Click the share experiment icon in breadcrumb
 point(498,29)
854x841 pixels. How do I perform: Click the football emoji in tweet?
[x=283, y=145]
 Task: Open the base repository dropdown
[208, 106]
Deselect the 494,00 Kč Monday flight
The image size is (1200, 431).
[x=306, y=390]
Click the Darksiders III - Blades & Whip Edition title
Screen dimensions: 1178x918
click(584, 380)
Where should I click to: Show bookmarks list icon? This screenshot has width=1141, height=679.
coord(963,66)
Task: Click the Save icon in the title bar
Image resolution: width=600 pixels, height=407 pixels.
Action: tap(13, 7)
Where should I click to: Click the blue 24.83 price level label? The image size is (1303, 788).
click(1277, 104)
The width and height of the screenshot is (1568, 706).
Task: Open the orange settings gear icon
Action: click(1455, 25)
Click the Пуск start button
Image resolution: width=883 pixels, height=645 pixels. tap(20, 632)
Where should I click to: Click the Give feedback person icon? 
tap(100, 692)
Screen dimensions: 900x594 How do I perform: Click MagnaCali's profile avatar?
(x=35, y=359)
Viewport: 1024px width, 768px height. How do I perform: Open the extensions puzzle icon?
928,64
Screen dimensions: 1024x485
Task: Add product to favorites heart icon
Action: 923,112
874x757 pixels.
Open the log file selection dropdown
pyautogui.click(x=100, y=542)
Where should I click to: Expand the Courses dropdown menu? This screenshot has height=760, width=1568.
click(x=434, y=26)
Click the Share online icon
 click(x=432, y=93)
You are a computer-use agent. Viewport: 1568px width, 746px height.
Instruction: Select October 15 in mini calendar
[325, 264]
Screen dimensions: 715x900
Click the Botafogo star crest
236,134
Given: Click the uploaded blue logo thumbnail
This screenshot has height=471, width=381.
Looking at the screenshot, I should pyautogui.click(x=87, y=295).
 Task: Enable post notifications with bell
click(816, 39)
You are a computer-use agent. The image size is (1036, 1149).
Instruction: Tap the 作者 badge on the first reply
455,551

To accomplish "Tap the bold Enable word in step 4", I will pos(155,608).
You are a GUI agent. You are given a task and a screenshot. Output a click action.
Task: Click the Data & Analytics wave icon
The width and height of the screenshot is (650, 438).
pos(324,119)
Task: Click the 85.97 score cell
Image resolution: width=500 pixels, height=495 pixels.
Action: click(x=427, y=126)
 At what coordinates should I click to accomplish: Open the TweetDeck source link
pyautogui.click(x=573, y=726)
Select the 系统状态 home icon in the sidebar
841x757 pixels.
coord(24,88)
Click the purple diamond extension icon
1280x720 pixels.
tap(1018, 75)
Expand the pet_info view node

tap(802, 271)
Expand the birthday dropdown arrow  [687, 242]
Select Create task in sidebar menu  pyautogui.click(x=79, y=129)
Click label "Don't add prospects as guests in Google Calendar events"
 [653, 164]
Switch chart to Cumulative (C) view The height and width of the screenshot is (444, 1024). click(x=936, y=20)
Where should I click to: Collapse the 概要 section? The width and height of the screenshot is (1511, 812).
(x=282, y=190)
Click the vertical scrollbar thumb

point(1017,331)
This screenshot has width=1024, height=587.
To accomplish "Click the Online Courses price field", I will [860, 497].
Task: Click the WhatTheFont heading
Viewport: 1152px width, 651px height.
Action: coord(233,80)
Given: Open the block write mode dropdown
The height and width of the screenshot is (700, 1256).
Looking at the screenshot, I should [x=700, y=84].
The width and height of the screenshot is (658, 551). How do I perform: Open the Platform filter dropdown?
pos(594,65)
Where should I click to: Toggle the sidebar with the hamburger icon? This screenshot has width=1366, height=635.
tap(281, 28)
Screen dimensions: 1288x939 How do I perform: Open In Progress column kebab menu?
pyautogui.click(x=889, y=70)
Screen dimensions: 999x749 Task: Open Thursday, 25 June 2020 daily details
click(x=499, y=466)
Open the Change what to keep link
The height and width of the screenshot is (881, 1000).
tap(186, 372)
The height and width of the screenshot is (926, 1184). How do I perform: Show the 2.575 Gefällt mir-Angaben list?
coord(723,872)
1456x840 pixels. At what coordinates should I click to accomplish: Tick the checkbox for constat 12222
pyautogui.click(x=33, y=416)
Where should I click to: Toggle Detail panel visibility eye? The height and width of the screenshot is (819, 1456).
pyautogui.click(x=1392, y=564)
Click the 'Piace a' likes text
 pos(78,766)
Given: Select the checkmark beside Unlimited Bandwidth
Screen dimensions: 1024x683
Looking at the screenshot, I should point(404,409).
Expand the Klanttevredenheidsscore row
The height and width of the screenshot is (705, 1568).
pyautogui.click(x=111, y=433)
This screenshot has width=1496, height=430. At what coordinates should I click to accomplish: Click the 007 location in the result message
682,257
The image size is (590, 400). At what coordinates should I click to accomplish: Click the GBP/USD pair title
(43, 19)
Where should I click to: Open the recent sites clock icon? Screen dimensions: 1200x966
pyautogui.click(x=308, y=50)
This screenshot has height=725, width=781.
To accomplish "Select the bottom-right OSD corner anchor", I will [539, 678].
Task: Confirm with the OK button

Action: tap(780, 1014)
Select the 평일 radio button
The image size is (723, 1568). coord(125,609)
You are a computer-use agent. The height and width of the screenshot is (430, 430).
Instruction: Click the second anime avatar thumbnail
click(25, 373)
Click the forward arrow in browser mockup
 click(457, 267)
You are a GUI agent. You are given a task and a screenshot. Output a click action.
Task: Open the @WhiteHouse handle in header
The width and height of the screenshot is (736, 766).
.....
• _What the exercise asks_
Rewrite all of the rows above, replacing "Where should I click to" with "Where do I click to" wherever it appears and leaving everything else unchanged.

• _Solution_
Click the share experiment icon in breadcrumb
 point(498,29)
854x841 pixels. How do I perform: Click the football emoji in tweet?
[x=283, y=145]
 Task: Open the base repository dropdown
[208, 106]
Deselect the 494,00 Kč Monday flight
The image size is (1200, 431).
[x=306, y=390]
Click the Darksiders III - Blades & Whip Edition title
Screen dimensions: 1178x918
click(584, 380)
Where do I click to: Show bookmarks list icon? This screenshot has width=1141, height=679.
coord(963,66)
Task: Click the Save icon in the title bar
Image resolution: width=600 pixels, height=407 pixels.
Action: tap(13, 7)
Where do I click to: Click the blue 24.83 price level label? The image size is (1303, 788).
click(1277, 104)
The width and height of the screenshot is (1568, 706).
Task: Open the orange settings gear icon
Action: click(1455, 25)
Click the Пуск start button
Image resolution: width=883 pixels, height=645 pixels. tap(20, 632)
Where do I click to: Click the Give feedback person icon? 
tap(100, 692)
Screen dimensions: 900x594 How do I perform: Click MagnaCali's profile avatar?
(x=35, y=359)
Viewport: 1024px width, 768px height. How do I perform: Open the extensions puzzle icon?
928,64
Screen dimensions: 1024x485
Task: Add product to favorites heart icon
Action: 923,112
874x757 pixels.
Open the log file selection dropdown
pyautogui.click(x=100, y=542)
Where do I click to: Expand the Courses dropdown menu? This screenshot has height=760, width=1568.
click(x=434, y=26)
Click the Share online icon
 click(x=432, y=93)
You are a computer-use agent. Viewport: 1568px width, 746px height.
Instruction: Select October 15 in mini calendar
[325, 264]
Screen dimensions: 715x900
Click the Botafogo star crest
236,134
Given: Click the uploaded blue logo thumbnail
This screenshot has height=471, width=381.
Looking at the screenshot, I should pyautogui.click(x=87, y=295).
 Task: Enable post notifications with bell
click(816, 39)
You are a computer-use agent. The image size is (1036, 1149).
Instruction: Tap the 作者 badge on the first reply
455,551

To accomplish "Tap the bold Enable word in step 4", I will pos(155,608).
You are a GUI agent. You are given a task and a screenshot. Output a click action.
Task: Click the Data & Analytics wave icon
The width and height of the screenshot is (650, 438).
pos(324,119)
Task: Click the 85.97 score cell
Image resolution: width=500 pixels, height=495 pixels.
Action: click(x=427, y=126)
 At what coordinates should I click to accomplish: Open the TweetDeck source link
pyautogui.click(x=573, y=726)
Select the 系统状态 home icon in the sidebar
841x757 pixels.
coord(24,88)
Click the purple diamond extension icon
1280x720 pixels.
tap(1018, 75)
Expand the pet_info view node

tap(802, 271)
Expand the birthday dropdown arrow  [687, 242]
Select Create task in sidebar menu  pyautogui.click(x=79, y=129)
Click label "Don't add prospects as guests in Google Calendar events"
 [653, 164]
Switch chart to Cumulative (C) view The height and width of the screenshot is (444, 1024). click(x=936, y=20)
Where do I click to: Collapse the 概要 section? The width and height of the screenshot is (1511, 812).
(x=282, y=190)
Click the vertical scrollbar thumb

point(1017,331)
This screenshot has width=1024, height=587.
To accomplish "Click the Online Courses price field", I will [860, 497].
Task: Click the WhatTheFont heading
Viewport: 1152px width, 651px height.
Action: coord(233,80)
Given: Open the block write mode dropdown
The height and width of the screenshot is (700, 1256).
Looking at the screenshot, I should [x=700, y=84].
The width and height of the screenshot is (658, 551). How do I perform: Open the Platform filter dropdown?
pos(594,65)
Where do I click to: Toggle the sidebar with the hamburger icon? This screenshot has width=1366, height=635.
tap(281, 28)
Screen dimensions: 1288x939 How do I perform: Open In Progress column kebab menu?
pyautogui.click(x=889, y=70)
Screen dimensions: 999x749 Task: Open Thursday, 25 June 2020 daily details
click(x=499, y=466)
Open the Change what to keep link
The height and width of the screenshot is (881, 1000).
tap(186, 372)
The height and width of the screenshot is (926, 1184). How do I perform: Show the 2.575 Gefällt mir-Angaben list?
coord(723,872)
1456x840 pixels. At what coordinates should I click to accomplish: Tick the checkbox for constat 12222
pyautogui.click(x=33, y=416)
Where do I click to: Toggle Detail panel visibility eye? The height and width of the screenshot is (819, 1456).
pyautogui.click(x=1392, y=564)
Click the 'Piace a' likes text
 pos(78,766)
Given: Select the checkmark beside Unlimited Bandwidth
Screen dimensions: 1024x683
Looking at the screenshot, I should point(404,409).
Expand the Klanttevredenheidsscore row
The height and width of the screenshot is (705, 1568).
pyautogui.click(x=111, y=433)
This screenshot has width=1496, height=430. At what coordinates should I click to accomplish: Click the 007 location in the result message
682,257
The image size is (590, 400). At what coordinates should I click to accomplish: Click the GBP/USD pair title
(43, 19)
Where do I click to: Open the recent sites clock icon? Screen dimensions: 1200x966
pyautogui.click(x=308, y=50)
This screenshot has height=725, width=781.
To accomplish "Select the bottom-right OSD corner anchor", I will [539, 678].
Task: Confirm with the OK button

Action: tap(780, 1014)
Select the 평일 radio button
The image size is (723, 1568). coord(125,609)
You are a computer-use agent. The height and width of the screenshot is (430, 430).
Instruction: Click the second anime avatar thumbnail
click(25, 373)
Click the forward arrow in browser mockup
 click(457, 267)
You are a GUI agent. You are given a task and a screenshot. Output a click action.
Task: Open the @WhiteHouse handle in header
The width and height of the screenshot is (736, 766).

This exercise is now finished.